Na apelação, o tribunal também pode qualificar a motivação dada para a valoração negativa — ou seja, pode acrescentar argumentos novos.

O voto trouxe um exemplo: se a defesa recorre contra o aumento da pena pela culpabilidade do réu, o tribunal só pode analisar tudo que diga a respeito a essa vetorial da dosimetria da pena.

Isso significa que ele pode manter a culpabilidade ou alterar seu enquadramento. Porém, se decidir excluir esse vetor negativo, não pode aumentar o peso dado a outros vetores para compensar a dosimetria e manter a pena inalterada.

Redução proporcional

Da mesma forma, explicou o ministro Rogerio Schietti, não se busca evitar que o juiz dê peso maior a determinadas circunstâncias negativas em relação a outras.

Nesse cenário, a redução proporcional da pena no caso de exclusão de um desses vetores negativos significa que ela deve ser feita na mesma medida em que foi aumentada pelo juiz na sentença.

Como exemplo, o ministro citou a situação hipotética de uma pessoa condenada por roubo à pena mínima de 4 anos de reclusão, aumentada em 1 ano pela culpabilidade e 6 meses pelas consequências do crime.

Se o tribunal, ao analisar o recurso exclusivo da defesa, afastar a circunstância negativa da culpabilidade, a pena deve ser reduzida em 1 ano, pois foi esse o peso dado pelo juiz na sentença.

“Trata-se de decorrência do efeito devolutivo da apelação, em suas dimensões vertical — de profundidade — e horizontal — de extensão”, explicou o ministro Schietti.

“A profundidade do efeito devolutivo do recurso está dentro dos limites da matéria impugnada.
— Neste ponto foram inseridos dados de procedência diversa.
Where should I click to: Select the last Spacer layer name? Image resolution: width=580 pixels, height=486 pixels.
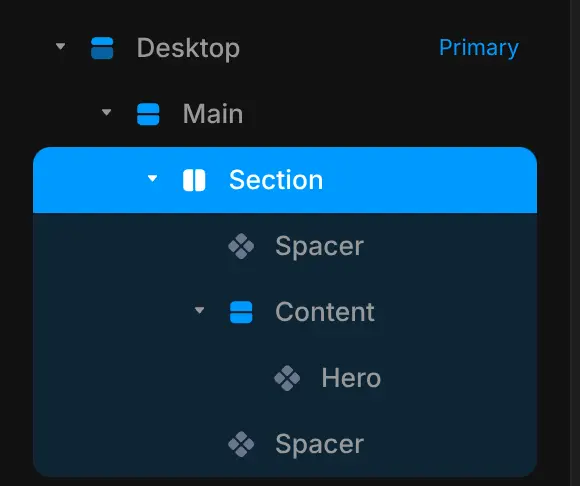(x=320, y=444)
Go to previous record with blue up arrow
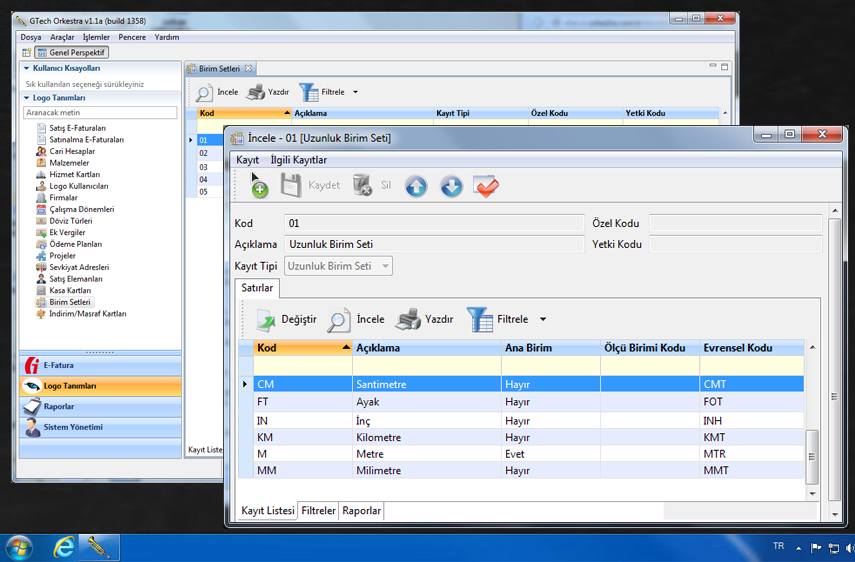855x562 pixels. point(416,186)
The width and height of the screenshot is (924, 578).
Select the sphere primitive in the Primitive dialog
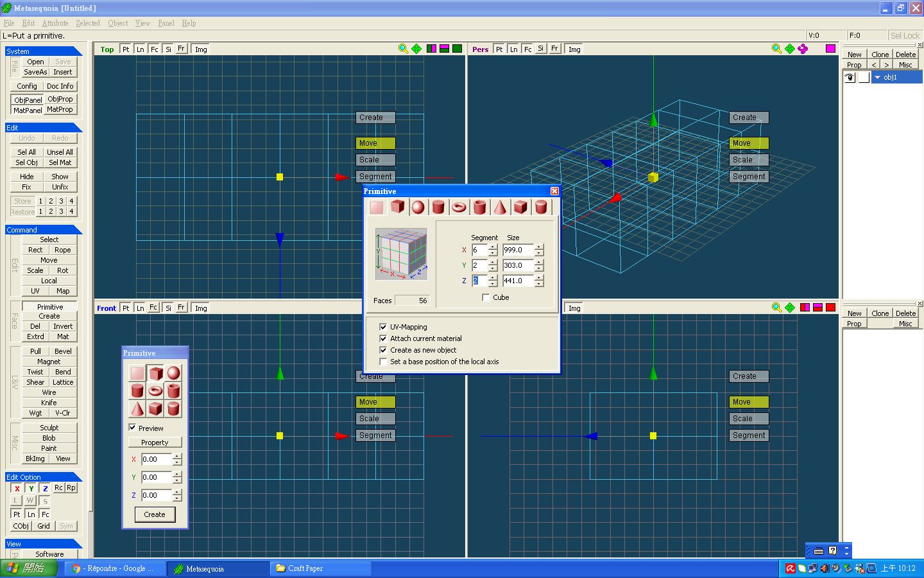click(418, 207)
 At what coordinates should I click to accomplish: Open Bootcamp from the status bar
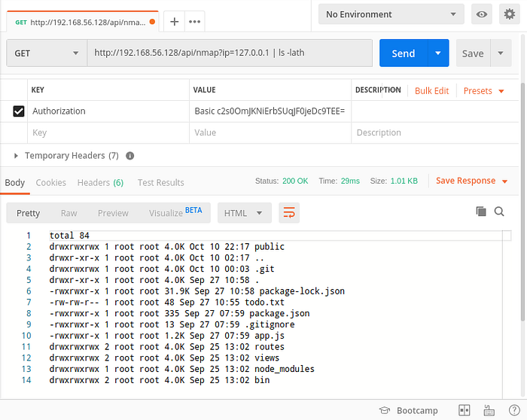[410, 410]
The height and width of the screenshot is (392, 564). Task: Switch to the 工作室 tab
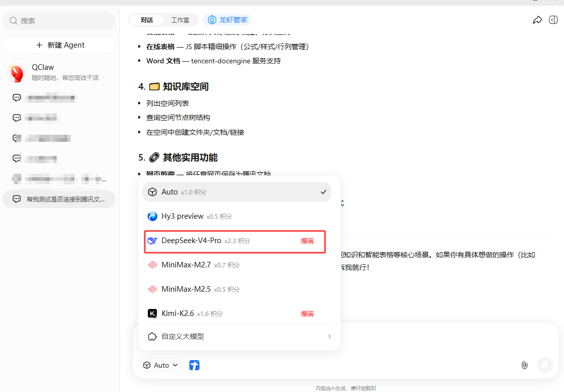(x=181, y=20)
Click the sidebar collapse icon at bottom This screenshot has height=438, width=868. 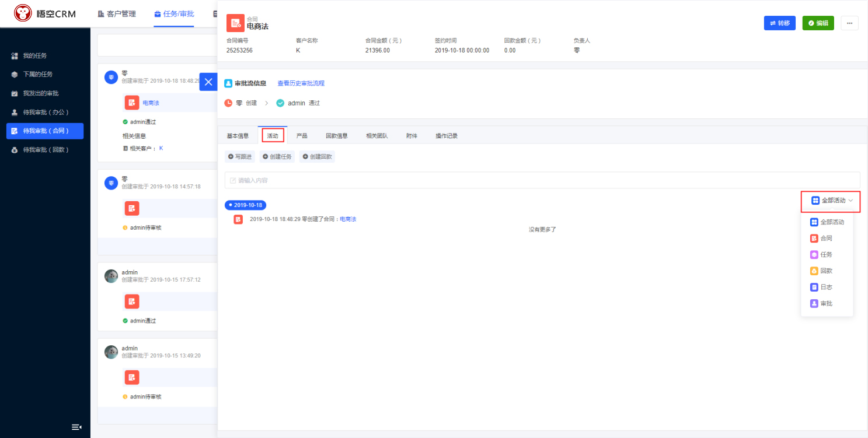point(76,427)

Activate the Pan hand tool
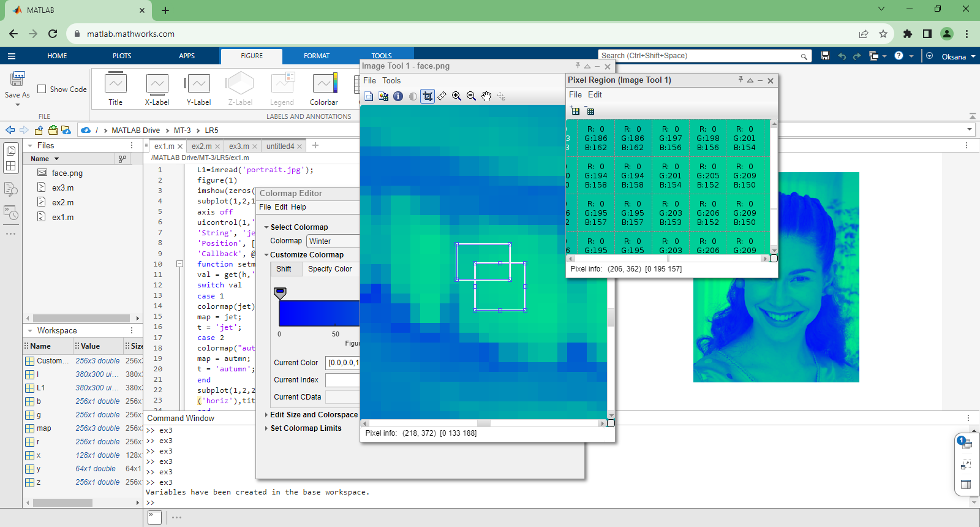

O tribunal de apelação pode analisar tudo que for pertinente à solução da questão, mas apenas dentro dos limites horizontais do que foi impugnado no pedido recursal.”

Dificuldades práticas

Ficaram vencidos os ministros Messod Azulay e Joel Ilan Paciornik. Para eles, não caberia a fixação de tese sobre o tema, para resumir uma regra matemática de proporcionalidade para cada vetor negativo, pois é viável e comum que exista a preponderância de vetores.

“A tese, caso mal interpretada, pode levar tribunais ao equivoco de afastar possibilidade de reclassificação de circunstância judicial em vetor diverso do que apontado pelo juiz de primeiro grau”, destacou o ministro Messod.

Em voto-vista, o ministro Joel destacou que há situações em que o juiz, ao prolatar a sentença, não esclarece o valor dado a cada circunstância judicial negativa considerada, o que dificultaria a análise na apelação.

“Identifico que tribunais podem encontrar dificuldades práticas na aplicação da tese proposta”, alertou, ao aderir à divergência.